■ What this task involves:
Could you write out, word for word, only the lines from the one containing "Open the 列表设置 list settings button" through the last line of the data below?

Start of Data for processing

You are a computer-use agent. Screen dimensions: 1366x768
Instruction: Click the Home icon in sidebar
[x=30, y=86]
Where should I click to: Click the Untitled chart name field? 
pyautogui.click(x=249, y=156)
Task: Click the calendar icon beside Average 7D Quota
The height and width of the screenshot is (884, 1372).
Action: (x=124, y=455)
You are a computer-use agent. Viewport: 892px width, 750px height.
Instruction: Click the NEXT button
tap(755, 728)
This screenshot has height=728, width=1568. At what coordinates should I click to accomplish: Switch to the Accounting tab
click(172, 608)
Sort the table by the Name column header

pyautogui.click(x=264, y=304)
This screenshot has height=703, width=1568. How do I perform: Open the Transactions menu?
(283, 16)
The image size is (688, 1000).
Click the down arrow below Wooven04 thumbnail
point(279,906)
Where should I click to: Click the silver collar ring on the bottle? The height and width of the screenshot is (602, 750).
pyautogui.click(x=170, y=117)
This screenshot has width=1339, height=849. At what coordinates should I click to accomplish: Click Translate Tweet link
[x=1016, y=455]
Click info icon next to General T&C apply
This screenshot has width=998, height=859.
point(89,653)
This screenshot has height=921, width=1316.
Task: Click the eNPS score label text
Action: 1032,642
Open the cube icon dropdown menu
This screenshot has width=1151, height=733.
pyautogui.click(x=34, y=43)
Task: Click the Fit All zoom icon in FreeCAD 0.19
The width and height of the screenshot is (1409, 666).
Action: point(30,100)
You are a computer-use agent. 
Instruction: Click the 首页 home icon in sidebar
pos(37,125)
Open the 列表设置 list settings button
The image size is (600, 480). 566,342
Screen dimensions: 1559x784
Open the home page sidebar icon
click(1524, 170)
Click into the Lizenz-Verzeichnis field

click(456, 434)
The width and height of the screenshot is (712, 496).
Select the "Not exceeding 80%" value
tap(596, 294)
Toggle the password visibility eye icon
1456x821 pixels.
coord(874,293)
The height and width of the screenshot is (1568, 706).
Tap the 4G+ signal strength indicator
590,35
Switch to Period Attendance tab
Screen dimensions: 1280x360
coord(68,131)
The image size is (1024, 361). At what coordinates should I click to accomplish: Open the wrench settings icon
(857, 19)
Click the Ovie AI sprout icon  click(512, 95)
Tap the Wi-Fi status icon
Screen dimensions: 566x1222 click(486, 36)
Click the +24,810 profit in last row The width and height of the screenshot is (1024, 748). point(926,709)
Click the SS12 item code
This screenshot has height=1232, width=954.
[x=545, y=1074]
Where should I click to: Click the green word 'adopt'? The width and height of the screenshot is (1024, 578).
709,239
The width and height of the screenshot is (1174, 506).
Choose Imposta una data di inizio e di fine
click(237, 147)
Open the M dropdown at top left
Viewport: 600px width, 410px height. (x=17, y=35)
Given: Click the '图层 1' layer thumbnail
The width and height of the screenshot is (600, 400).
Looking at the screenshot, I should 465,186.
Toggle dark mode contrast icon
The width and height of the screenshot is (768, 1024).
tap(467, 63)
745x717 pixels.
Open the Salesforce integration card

End of Data for processing

■ Answer space:
Open the 列表设置 list settings button
The image size is (600, 480). 566,342
Screen dimensions: 1559x784
Open the home page sidebar icon
click(1524, 170)
Click into the Lizenz-Verzeichnis field

click(456, 434)
The width and height of the screenshot is (712, 496).
Select the "Not exceeding 80%" value
tap(596, 294)
Toggle the password visibility eye icon
1456x821 pixels.
coord(874,293)
The height and width of the screenshot is (1568, 706).
Tap the 4G+ signal strength indicator
590,35
Switch to Period Attendance tab
Screen dimensions: 1280x360
coord(68,131)
The image size is (1024, 361). At what coordinates should I click to accomplish: Open the wrench settings icon
(857, 19)
Click the Ovie AI sprout icon  click(512, 95)
Tap the Wi-Fi status icon
Screen dimensions: 566x1222 click(486, 36)
Click the +24,810 profit in last row The width and height of the screenshot is (1024, 748). point(926,709)
Click the SS12 item code
This screenshot has height=1232, width=954.
[x=545, y=1074]
Where should I click to: Click the green word 'adopt'? The width and height of the screenshot is (1024, 578).
709,239
The width and height of the screenshot is (1174, 506).
Choose Imposta una data di inizio e di fine
click(237, 147)
Open the M dropdown at top left
Viewport: 600px width, 410px height. (x=17, y=35)
Given: Click the '图层 1' layer thumbnail
The width and height of the screenshot is (600, 400).
Looking at the screenshot, I should 465,186.
Toggle dark mode contrast icon
The width and height of the screenshot is (768, 1024).
tap(467, 63)
745x717 pixels.
Open the Salesforce integration card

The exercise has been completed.